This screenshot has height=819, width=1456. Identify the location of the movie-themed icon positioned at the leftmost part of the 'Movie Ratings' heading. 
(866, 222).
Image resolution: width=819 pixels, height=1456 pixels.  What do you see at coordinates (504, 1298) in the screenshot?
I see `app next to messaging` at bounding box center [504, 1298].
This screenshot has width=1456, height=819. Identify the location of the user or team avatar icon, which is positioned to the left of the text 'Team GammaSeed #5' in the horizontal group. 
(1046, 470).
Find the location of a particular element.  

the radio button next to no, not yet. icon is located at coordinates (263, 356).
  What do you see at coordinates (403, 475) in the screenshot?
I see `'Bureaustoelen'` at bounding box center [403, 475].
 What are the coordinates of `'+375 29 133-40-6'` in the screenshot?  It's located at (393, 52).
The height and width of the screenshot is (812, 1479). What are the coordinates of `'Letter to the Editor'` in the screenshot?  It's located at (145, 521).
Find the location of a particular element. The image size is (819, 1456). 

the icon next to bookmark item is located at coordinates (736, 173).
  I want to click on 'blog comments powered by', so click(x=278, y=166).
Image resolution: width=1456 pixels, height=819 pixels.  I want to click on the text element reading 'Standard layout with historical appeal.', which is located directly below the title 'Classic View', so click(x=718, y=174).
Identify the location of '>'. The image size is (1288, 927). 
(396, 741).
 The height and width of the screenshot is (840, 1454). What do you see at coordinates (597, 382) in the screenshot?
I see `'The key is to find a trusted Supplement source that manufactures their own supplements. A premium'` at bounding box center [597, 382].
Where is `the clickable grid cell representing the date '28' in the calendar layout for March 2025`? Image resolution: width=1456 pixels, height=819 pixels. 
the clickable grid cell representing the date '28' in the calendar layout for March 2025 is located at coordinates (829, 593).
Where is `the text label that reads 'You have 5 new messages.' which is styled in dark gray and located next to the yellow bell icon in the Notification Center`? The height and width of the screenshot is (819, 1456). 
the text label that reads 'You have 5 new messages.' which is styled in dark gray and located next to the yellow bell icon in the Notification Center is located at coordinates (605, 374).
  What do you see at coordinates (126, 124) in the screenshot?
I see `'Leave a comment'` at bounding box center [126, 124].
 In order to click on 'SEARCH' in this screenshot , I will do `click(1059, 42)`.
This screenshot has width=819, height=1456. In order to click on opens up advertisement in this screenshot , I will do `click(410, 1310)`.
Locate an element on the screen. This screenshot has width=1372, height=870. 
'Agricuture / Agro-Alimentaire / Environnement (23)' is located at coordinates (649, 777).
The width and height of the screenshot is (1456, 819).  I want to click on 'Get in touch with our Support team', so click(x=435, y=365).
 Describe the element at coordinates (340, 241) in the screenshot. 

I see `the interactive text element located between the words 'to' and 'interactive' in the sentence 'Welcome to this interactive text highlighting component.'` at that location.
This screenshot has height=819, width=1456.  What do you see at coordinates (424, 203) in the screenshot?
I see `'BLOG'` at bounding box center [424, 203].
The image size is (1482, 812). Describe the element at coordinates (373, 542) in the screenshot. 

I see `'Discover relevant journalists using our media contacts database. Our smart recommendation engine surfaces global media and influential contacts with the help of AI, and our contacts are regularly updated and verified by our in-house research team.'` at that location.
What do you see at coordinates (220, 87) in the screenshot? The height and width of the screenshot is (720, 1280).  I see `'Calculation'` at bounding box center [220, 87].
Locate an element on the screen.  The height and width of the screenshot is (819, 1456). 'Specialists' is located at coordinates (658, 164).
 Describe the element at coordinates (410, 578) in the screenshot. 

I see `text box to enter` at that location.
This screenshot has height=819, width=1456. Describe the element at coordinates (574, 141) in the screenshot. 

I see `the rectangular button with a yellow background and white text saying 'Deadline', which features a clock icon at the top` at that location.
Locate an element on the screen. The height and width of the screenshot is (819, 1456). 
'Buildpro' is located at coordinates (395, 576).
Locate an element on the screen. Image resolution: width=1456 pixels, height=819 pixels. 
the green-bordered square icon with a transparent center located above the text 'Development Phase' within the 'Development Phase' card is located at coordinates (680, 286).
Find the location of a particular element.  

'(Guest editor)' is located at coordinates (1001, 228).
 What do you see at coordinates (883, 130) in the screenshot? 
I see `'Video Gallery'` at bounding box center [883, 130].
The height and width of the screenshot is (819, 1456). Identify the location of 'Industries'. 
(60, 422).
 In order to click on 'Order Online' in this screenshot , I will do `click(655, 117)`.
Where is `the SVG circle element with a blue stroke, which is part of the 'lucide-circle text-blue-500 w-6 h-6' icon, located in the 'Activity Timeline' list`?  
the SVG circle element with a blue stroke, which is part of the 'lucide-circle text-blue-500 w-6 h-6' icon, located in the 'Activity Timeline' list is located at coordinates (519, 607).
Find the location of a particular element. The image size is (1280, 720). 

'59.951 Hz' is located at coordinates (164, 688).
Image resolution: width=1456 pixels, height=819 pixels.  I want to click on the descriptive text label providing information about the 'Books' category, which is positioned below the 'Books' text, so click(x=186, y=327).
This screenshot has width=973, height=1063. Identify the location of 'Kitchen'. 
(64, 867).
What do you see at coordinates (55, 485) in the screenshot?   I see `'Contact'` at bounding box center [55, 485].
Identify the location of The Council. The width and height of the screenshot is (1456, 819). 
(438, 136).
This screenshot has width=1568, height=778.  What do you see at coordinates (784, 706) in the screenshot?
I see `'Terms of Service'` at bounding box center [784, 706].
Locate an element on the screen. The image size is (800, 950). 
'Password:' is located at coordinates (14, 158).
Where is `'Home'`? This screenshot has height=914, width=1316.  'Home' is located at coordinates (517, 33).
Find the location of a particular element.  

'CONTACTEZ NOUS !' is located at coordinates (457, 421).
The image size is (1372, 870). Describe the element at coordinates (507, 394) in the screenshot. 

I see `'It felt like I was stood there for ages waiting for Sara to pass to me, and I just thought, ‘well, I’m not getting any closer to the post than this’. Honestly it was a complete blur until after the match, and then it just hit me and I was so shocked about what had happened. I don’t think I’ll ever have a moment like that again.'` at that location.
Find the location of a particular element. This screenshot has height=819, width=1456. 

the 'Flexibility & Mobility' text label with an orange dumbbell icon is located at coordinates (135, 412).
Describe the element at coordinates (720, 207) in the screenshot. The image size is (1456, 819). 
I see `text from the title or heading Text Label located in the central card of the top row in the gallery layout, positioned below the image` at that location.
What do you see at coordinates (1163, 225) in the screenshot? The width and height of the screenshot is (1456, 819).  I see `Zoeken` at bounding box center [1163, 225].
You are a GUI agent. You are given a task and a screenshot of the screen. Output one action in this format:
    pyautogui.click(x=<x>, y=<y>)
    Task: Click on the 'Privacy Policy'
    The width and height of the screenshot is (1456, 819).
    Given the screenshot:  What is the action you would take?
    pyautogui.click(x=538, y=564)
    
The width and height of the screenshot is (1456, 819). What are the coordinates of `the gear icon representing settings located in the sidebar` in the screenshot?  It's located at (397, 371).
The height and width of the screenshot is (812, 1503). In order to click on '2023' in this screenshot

________________

== What the task asks ==
Copy out the records above verbatim, from the line containing "203) in the screenshot?" through the line containing "What do you see at coordinates (220, 87)", including both of those lines.

== Answer to this problem ==
This screenshot has height=819, width=1456.  What do you see at coordinates (424, 203) in the screenshot?
I see `'BLOG'` at bounding box center [424, 203].
The image size is (1482, 812). Describe the element at coordinates (373, 542) in the screenshot. 

I see `'Discover relevant journalists using our media contacts database. Our smart recommendation engine surfaces global media and influential contacts with the help of AI, and our contacts are regularly updated and verified by our in-house research team.'` at that location.
What do you see at coordinates (220, 87) in the screenshot? The height and width of the screenshot is (720, 1280).  I see `'Calculation'` at bounding box center [220, 87].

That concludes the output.